Dec 2021 | Data Analytics Project in TY BTech
I have chosen the the problem statement of classifying mushrooms as edible and poisonous based on the UCI Mushroom Dataset.
Some of the visualizations done to understand the dataset are:
- Number of poisonous and edible mushrooms in the dataset.
- Visualize the distribution between various habitats and the edibility of mushrooms.
- Population parameters of the instances of edible and poisonous mushrooms.
- Plot a treemap showing the distribution of different gill colors of mushrooms.
- Visualize the occurence of different ring types, and the number of rings on such mushrooms.
- Test the accuracy of various classification models on the dataset to build a accurate prediction model for edibility of mushrooms.

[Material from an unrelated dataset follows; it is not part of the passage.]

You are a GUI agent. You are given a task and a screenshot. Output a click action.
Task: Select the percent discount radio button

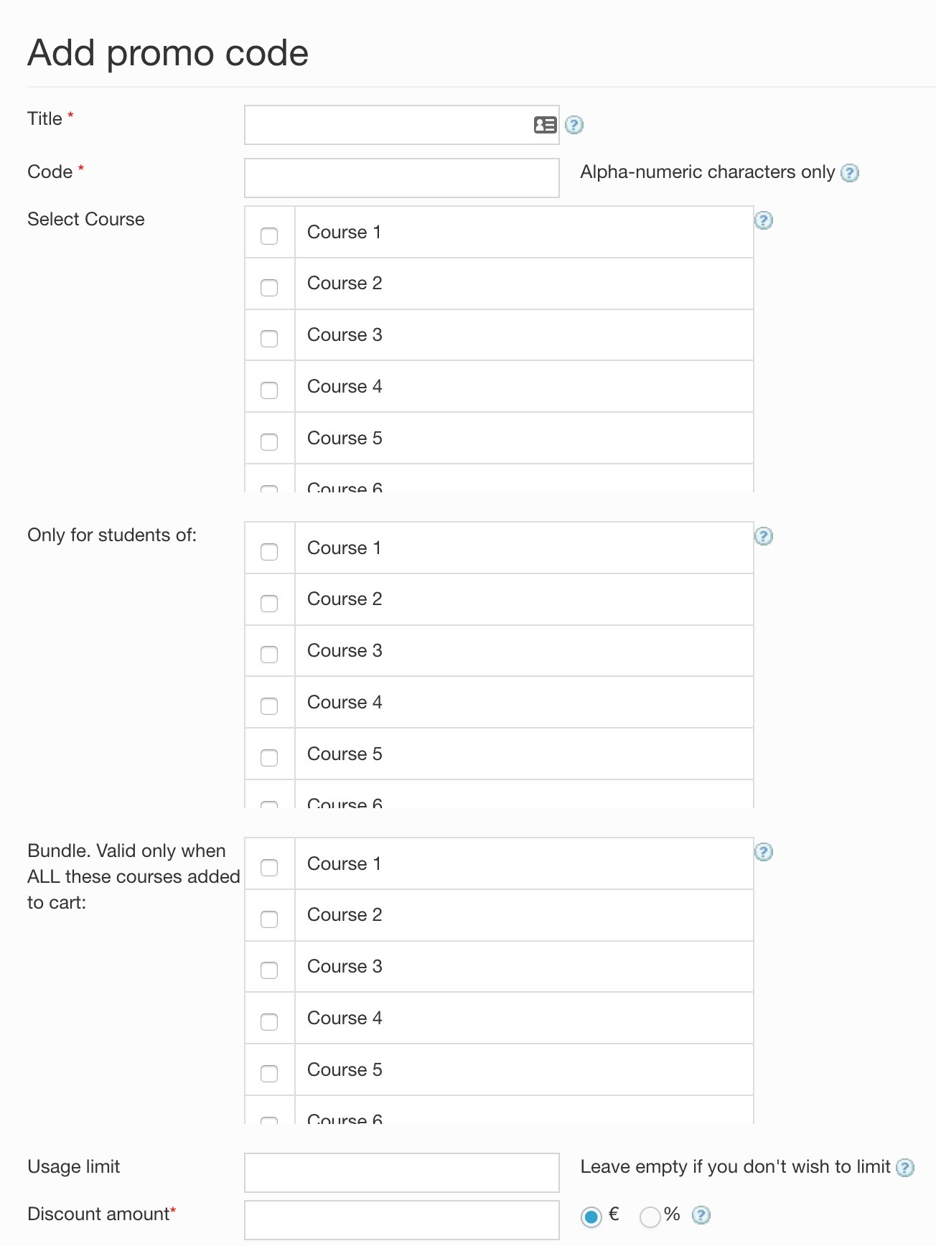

- Run the most accurate method of classification on an unseen dataset and cross-check itβs accuracy.
My approach to the problem is:
- Using OneHotEncoding techniques to enable efficient classification on this particular dataset.
- Applying Logistic Regression, Random Forest Classifier and Decision Tree algorithms to compare the accuracy.
- Using a K-Fold Cross Validation method to check the consistency and fitting score of the algorithms used.
- Choosing the approach with maximum accuracy and minimum standard deviation, and using it on the given test dataset to predict the classes of given mushrooms.